Merry Christmas- Bing Crosby: Bing Crosby’s “Merry Christmas” album is the best selling Christmas album ever. I remember listening to this on my parent’s record player every Christmas, and enjoying the brightly colored, festive album cover which features Bing Crosby, smiling brightly in a Santa Hat.
A Charlie Brown Christmas- The Original Sound track recording of the CBS Television special: One of the things Christmas is all about is great music, and it doesn’t get much better than Vince Guaraldi’s music for the Peanut’s Christmas special. This album features such classics as “Christmas Time is Here,” “Linus and Lucy,” and Guaraldi’s take on many other Christmas classics. If you enjoy holiday music with a great jazz twist, be sure to check this one out.
Christmas Portrait- The Carpenters: If I had to come up with a list of top 10 voices in music, Karen Carpenter would definitely be on it. Tracks such as “Merry Christmas Darling,” and “There’s No Place Like Home for the Holidays,” have become standard holiday classics.
Nat King Cole- The Christmas Song: Although it was actually composed by Mel Torme, I really enjoy Cole’s version of the album’s title, “The Christmas Song.” His expressive, velvety voice is really perfect for Christmas material.
Holly and Ivy- Natalie Cole: Natalie definitely had some great musical genes to begin with, but I really think she could have made it all on her own talent because her voice is classic. 1994 was a great year for holiday music, as evidenced by other albums released that year, including Mariah Carey’s Christmas CD. My favorite track is the title song, “Holly and Ivy.”
Elvis’ Christmas Album- Elvis: I’m pretty sure I couldn’t stomach an entire Elvis Christmas album in one sitting, but the tracks here are definitely classics.
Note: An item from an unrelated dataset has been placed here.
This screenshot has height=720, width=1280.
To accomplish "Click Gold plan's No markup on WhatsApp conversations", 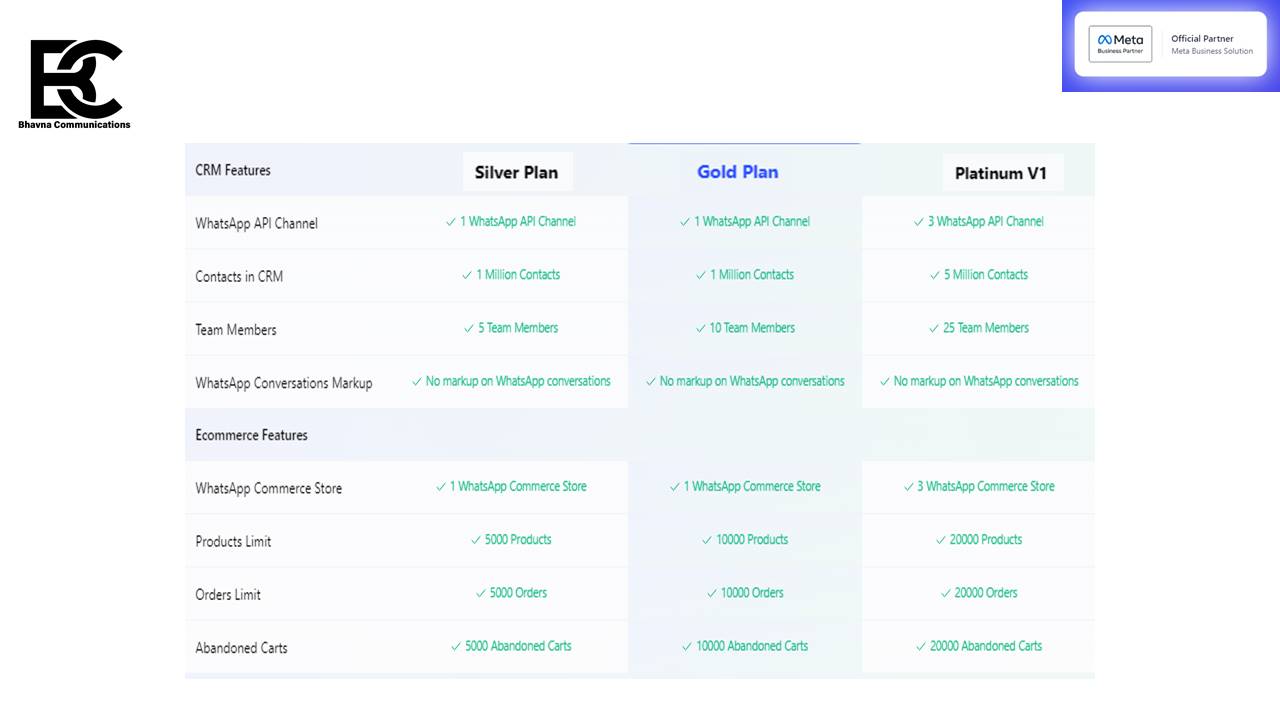I will coord(751,381).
There’s a mix of classic Christmas songs, as well as some gospel here. Includes “Blue Christmas.”
Manheim Steamroller Christmas- Manheim Steamroller: It’s Christmastime! You know what that means…synthesizers! Manheim Steamroller’s take on holiday music is definitely interesting. The tracks here are fun and great to use as background for wrapping presents, or performing other Christmasy tasks. I guess only time will tell if Manheim Steamroller’s Christmas music is just a blip on the radar, or actually has staying power.
Rudolph, Frosty and Friends Favorite Christmas Songs: Creepy or cute? I LOVE the clay-mation Christmas specials of the 1960s/70s-they may be my favorite part of the holidays! This CD is a compilation of different songs from the Rankin/Bass television specials that are ingrained in the fabric of the American Christmas tradition. Features songs from “Rudolph the Red Nosed Reindeer,” “Santa Claus is Coming to Town,” and “Frosty the Snowman.”
Judy Garland Christmas Album- Judy Garland and family: I hesitate to put this album on the list because it’s more of a novelty than a classic, but it’s definitely interesting. I’m pretty sure this is from one of her 1960s Christmas television specials. It features a lot of guests, including Liza, Lorna and Joey Luft, and Mel Torme. Listen and enjoy the fact that your family probably isn’t as screwed up as Judy Garland’s was! Also have fun figuring out why the track, “Steam Heat,” is on a Christmas album.
Time-Life music Treasury of Christmas-Holiday memories- Various Artists: Bing Crosby! The Chipmunks! Nat King Cole! And more! This Time-Life treasury of music really is worth the money, and features a good amount of classic holiday music.